Personal signature of the post-80s generation: If you don’t laugh, I will make you smile
1. Although women are like clothes, some women are also famous brands that you can’t afford.
2. Come to the bowl quickly, then you will come to the bowl. Can't you find a bigger bowl?
3. Don’t try to touch , a man’s bottom line.
4. The Earth said, suddenly wanting to pop a pimple. So, the volcano erupted.
5. Smile, just smile. If you don’t laugh, I’ll make you laugh!
6. Since you are not allowed to fall in love, you might as well stop giving out school uniforms to avoid others calling them couple costumes.
7. Once a man becomes passionate. Just like Yuan Longping's hybrid rice.
8. Woman, why don’t you be strong? You are an animal that will not die even if it bleeds for a week.

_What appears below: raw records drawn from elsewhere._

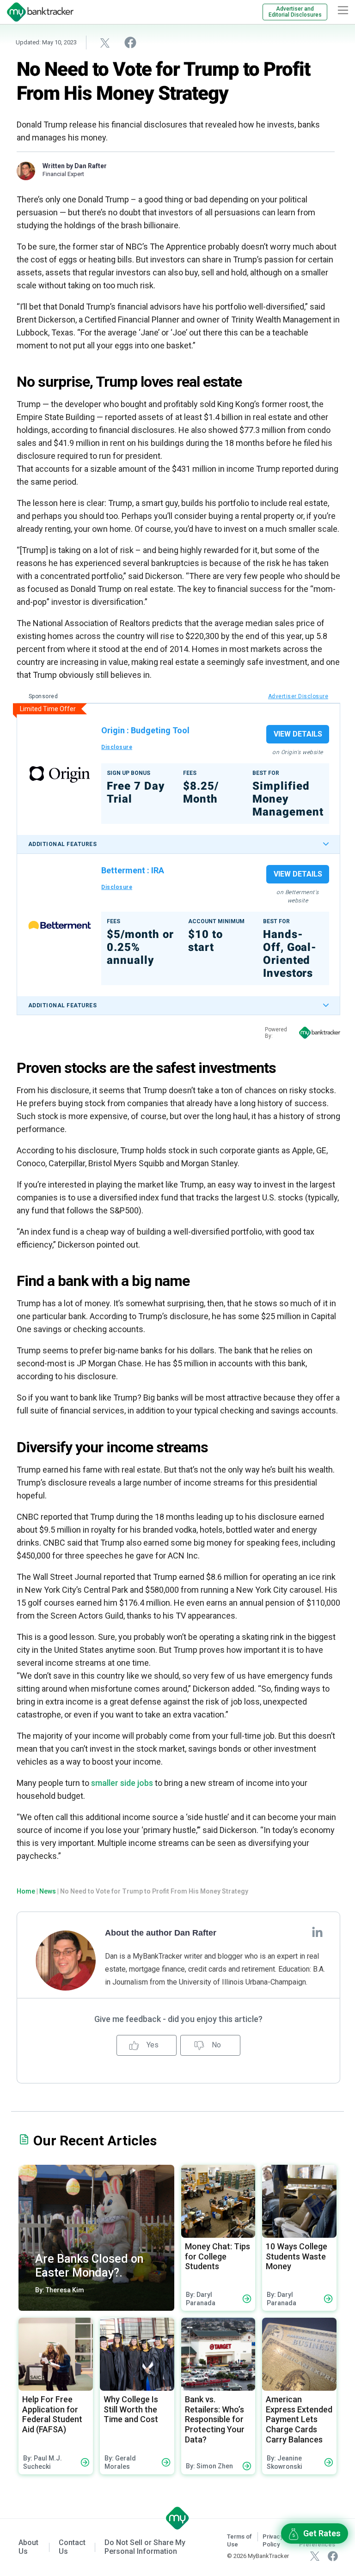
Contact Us (72, 2547)
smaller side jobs (122, 1783)
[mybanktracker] (36, 12)
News (47, 1891)
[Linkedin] (317, 1932)
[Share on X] (105, 42)
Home (26, 1891)
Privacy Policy (273, 2540)
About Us (28, 2547)
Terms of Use (239, 2540)
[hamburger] (343, 10)
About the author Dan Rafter (160, 1932)
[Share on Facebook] (130, 42)
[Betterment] (59, 925)
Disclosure (116, 747)
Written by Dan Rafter (75, 166)
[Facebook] (333, 2555)
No (215, 2044)
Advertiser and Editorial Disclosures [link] (295, 12)
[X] (314, 2555)
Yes (152, 2044)
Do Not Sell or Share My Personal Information (144, 2547)
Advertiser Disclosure (298, 696)
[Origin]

9. I have been suffering from insomnia recently and wake up only once every hour.
10. Everyone says I am ugly, but in fact I am just not obviously beautiful.
11. What are you unhappy about? Say it to make everyone happy.
12. You are so humorous, using breakup to test how much I love you.
13. The little flower seller pulled me: Brother, buy flowers, I will know you are a playboy...
14. The weather has been bad this week. Wear clothes for all seasons.
15.…Rumors stop with wise men, and chats stop with haha.
16. Don’t say you don’t know me, it just so happens that I don’t know you either. What a fate.
17. Mo Chou and Mo Yan are both popular, what should we do? The answer is actually very simple: don't rush...
18. Life is just shit; sometimes you work hard, but it still comes out as shit."
19. Just forget about scolding you. , you have to wait until I beat you to realize that I am both civil and military!
20. Women on the street dress very dangerously but look very safe
21. You had a problem when you were a child. Yes, slowly close the refrigerator door and see when the light inside goes out. 22. Homework and exams are a waste of resources. In order not to waste them, it’s better not to write homework and exams.
< p> 23. There are two types of "extremely poor households": those who are extremely poor due to lack of money, and those who are extremely poor because of lack of sleep.24. Strangers can become friends, then Lanyan, then lovers, and finally strangers.
25. The greatest self-confidence comes from narcissism.
26.--The more you learn, the more you know; the more you know, the more you forget; the more you forget, the less you know. Why learn it?
27. After the teacher finished the lesson, he said: Is there anything else you don’t understand? I stretched and said, "Teacher, what's this class?"
28. If there are no homework, no tests, no exams, and no parent-teacher conferences, I think everyone will enjoy going to school.
29. If the teacher hadn’t told you not to litter, I would have thrown you out long ago.
30. Say goodbye to the past, because there is something better waiting for me.